▶ [What the exercise asks]:
All of the entries need to be set down exactly as they read.

▶ [Data records]:
□ □ □
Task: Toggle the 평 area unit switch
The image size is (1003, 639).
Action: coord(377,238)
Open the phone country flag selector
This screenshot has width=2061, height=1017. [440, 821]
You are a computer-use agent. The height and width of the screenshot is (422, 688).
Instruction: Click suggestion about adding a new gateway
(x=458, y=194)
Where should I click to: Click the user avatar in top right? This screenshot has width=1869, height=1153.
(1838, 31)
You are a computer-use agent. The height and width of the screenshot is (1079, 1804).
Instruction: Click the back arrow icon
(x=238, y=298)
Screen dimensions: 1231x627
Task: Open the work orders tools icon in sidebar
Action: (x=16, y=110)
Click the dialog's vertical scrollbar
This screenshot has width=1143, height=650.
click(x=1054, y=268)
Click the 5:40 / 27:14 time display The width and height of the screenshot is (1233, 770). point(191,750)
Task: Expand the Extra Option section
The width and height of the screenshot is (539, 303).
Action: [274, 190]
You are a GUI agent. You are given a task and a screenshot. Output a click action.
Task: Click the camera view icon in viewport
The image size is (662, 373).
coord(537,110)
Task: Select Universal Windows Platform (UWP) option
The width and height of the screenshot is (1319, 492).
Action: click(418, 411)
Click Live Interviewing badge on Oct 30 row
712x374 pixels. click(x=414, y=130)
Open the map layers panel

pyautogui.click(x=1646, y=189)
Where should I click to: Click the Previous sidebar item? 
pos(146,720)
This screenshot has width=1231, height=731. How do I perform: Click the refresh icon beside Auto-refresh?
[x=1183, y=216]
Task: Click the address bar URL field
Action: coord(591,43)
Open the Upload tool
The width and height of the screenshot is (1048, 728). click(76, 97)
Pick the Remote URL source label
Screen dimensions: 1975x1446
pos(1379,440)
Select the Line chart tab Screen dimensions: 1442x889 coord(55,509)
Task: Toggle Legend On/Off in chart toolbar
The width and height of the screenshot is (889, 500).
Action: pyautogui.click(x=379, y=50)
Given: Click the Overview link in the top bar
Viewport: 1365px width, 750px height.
□ □ □
▶ [Output]:
Task: Toggle the 평 area unit switch
The image size is (1003, 639).
Action: coord(377,238)
Open the phone country flag selector
This screenshot has width=2061, height=1017. [440, 821]
You are a computer-use agent. The height and width of the screenshot is (422, 688).
Instruction: Click suggestion about adding a new gateway
(x=458, y=194)
Where should I click to: Click the user avatar in top right? This screenshot has width=1869, height=1153.
(1838, 31)
You are a computer-use agent. The height and width of the screenshot is (1079, 1804).
Instruction: Click the back arrow icon
(x=238, y=298)
Screen dimensions: 1231x627
Task: Open the work orders tools icon in sidebar
Action: (x=16, y=110)
Click the dialog's vertical scrollbar
This screenshot has width=1143, height=650.
click(x=1054, y=268)
Click the 5:40 / 27:14 time display The width and height of the screenshot is (1233, 770). point(191,750)
Task: Expand the Extra Option section
The width and height of the screenshot is (539, 303).
Action: [274, 190]
You are a GUI agent. You are given a task and a screenshot. Output a click action.
Task: Click the camera view icon in viewport
The image size is (662, 373).
coord(537,110)
Task: Select Universal Windows Platform (UWP) option
The width and height of the screenshot is (1319, 492).
Action: click(418, 411)
Click Live Interviewing badge on Oct 30 row
712x374 pixels. click(x=414, y=130)
Open the map layers panel

pyautogui.click(x=1646, y=189)
Where should I click to: Click the Previous sidebar item? 
pos(146,720)
This screenshot has width=1231, height=731. How do I perform: Click the refresh icon beside Auto-refresh?
[x=1183, y=216]
Task: Click the address bar URL field
Action: coord(591,43)
Open the Upload tool
The width and height of the screenshot is (1048, 728). click(76, 97)
Pick the Remote URL source label
Screen dimensions: 1975x1446
pos(1379,440)
Select the Line chart tab Screen dimensions: 1442x889 coord(55,509)
Task: Toggle Legend On/Off in chart toolbar
The width and height of the screenshot is (889, 500).
Action: pyautogui.click(x=379, y=50)
Given: Click the Overview link in the top bar
Viewport: 1365px width, 750px height.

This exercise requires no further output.